Transcendendo as barreiras na música clássica

Aqueles que possuem ouvidos atentos e olhares curiosos para os novos rumos da música clássica e contemporânea terão a chance de participar de um universo diferenciado, onde as ondas sonoras parecem vibrar em uma dimensão à frente.  A partir de 20 de janeiro de 2018, o Auditório Oito receberá a quarta edição do Festival Rc4, evento internacional que apresentará ao público carioca o que há de mais significativo na interação entre a música clássica e as novas tendências tecnológicas e performáticas pelo mundo. 

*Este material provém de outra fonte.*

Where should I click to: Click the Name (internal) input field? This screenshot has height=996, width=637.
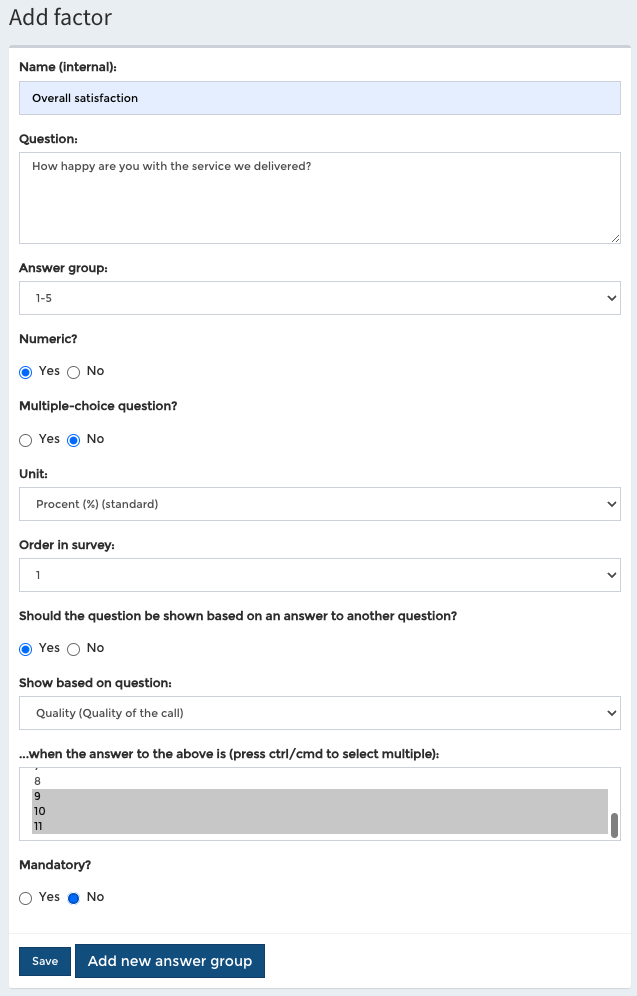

Em 2018, o curador Claudio Dauelsberg propõe ampliar os pontos de contato com o público. Assim, os shows – antes restritos ao teatro do Oi Futuro Ipanema – ganharão outros espaços na cidade, como o Boulevard Olímpico e a Aúdio Rebel. Além disso, outra novidade da edição são as palestras, que ajudarão a guiar o público pelo universo da música erudita contemporânea. O Rc4 acontecerá nos dias 20, 23, 24, 25, 26, 27 e 28 de janeiro de 2018, com produção da Dell’Arte Soluções Culturais.

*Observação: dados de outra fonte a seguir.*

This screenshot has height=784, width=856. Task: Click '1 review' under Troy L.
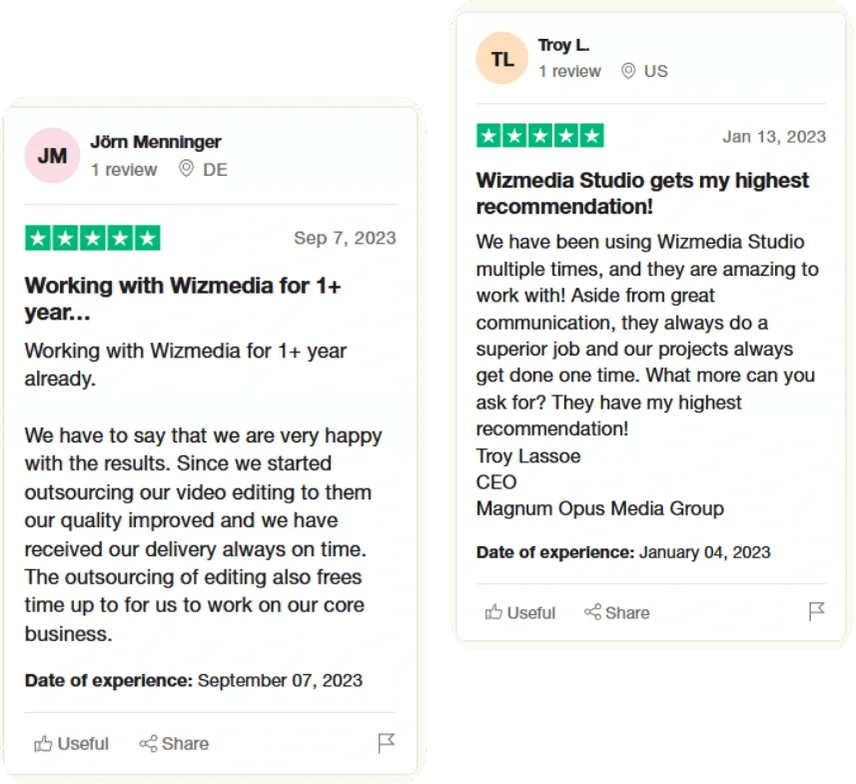click(x=569, y=72)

Nesta edição, o festival traz ao Rio de Janeiro o grupo original de Santos Orquestra na Rua, que ocupa as ruas levando a música erudita à população – e esta apresentação será especial, fora do ambiente de teatro, no Boulevard Olímpico. “Decidimos este ano tirar a orquestra do teatro e levá-la até o público, informalmente, proporcionando uma experiência integrativa e interativa. A inclusão, neste caso, é o elemento da arte”, explica Claudio Dauelsberg. Também estarão presentes, na programação do Oi Futuro Ipanema: o jovem quarteto de cordas alemão Vision String Quartet, conhecido por sua sede por novidades e a inserção delas no tradicional mundo da música erudita; o pianista alemão Ralf Schmid, célebre por suas experiências sensoriais e pelas novas possibilidades que ele traz de interação entre os movimentos e os sons; a cantora francesa Camille Bertault, que se lançou em carreira artística a partir de vídeos que viralizaram na internet, nos quais ela interpretava grandes nomes do jazz; e o grupo carioca de música de câmara contemporânea ABSTRAI ensemble, que trabalha primordialmente com composições de músicos brasileiros e estrangeiros ainda vivos.

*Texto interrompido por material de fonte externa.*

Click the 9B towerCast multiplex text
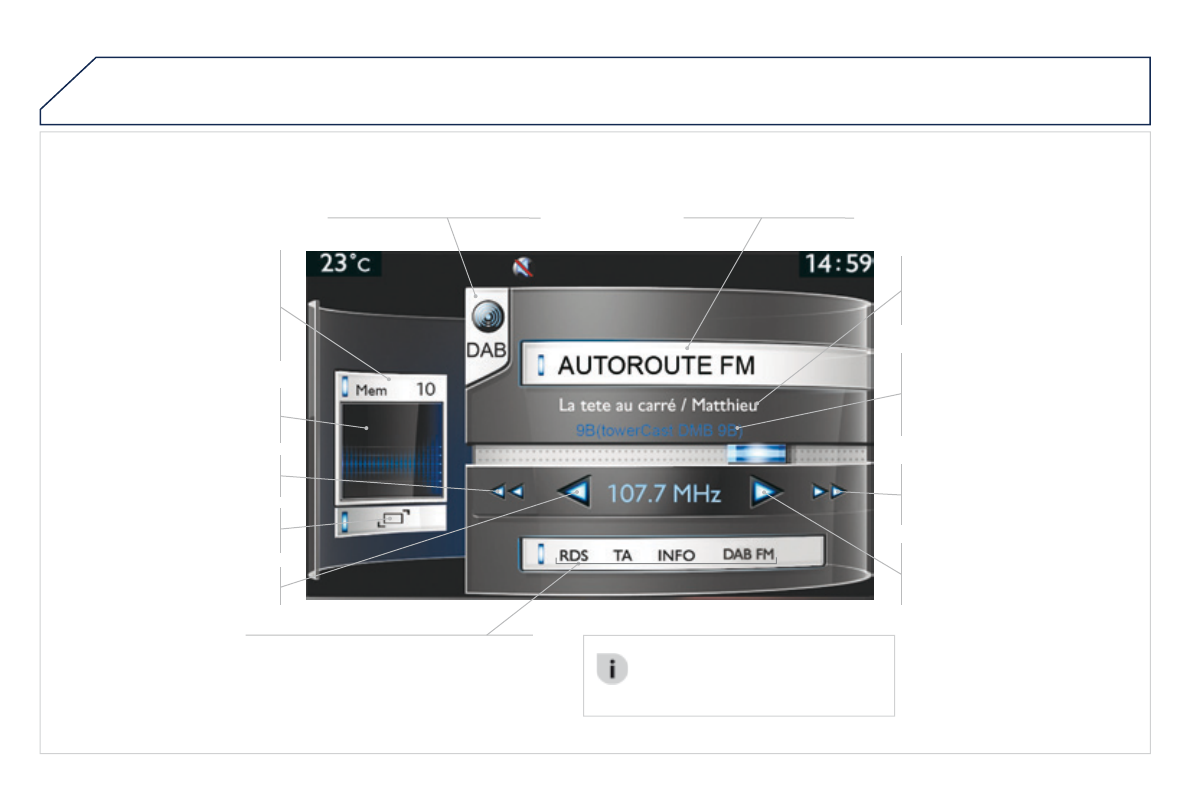 point(659,427)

“Estamos vivendo um momento singular no qual as experimentações na música e na tecnologia são infinitas, e estes avanços podem se integrar a causas como inclusão social e digital. A vocação cultural de nosso país é tão rica que certamente poderia gerar uma pioneira e grande transformação social”, sintetiza Claudio Dauelsberg. Além das apresentações, o Rc4 2018 também promove um dia de palestras, o Rc4 Talks, com Andreia Gomide (Instituto Ekloos), Etiene Abelin (Music Animation Machine), Marcela Sabino (Museu do Amanhã) e Ralf Schmid. O objetivo é abrir um diálogo consolidado entre a ciência e a arte com palestras ligadas a inovação, artes integradas e social. “A arte pode tirar um proveito incrível para desenvolver suas inventividades, utilizando toda a força das diversas mídias de comunicação e interatividades não para mudar o mundo, mas para transformar nossa percepção de vê-lo com mais poesia. O Rc4 visa contribuir nessa construção”, conclui Dauelsberg, que é pianista, arranjador, compositor, educador, produtor musical e integrante do grupo PianOrquestra, e também será um dos palestrantes do Rc4 Talks.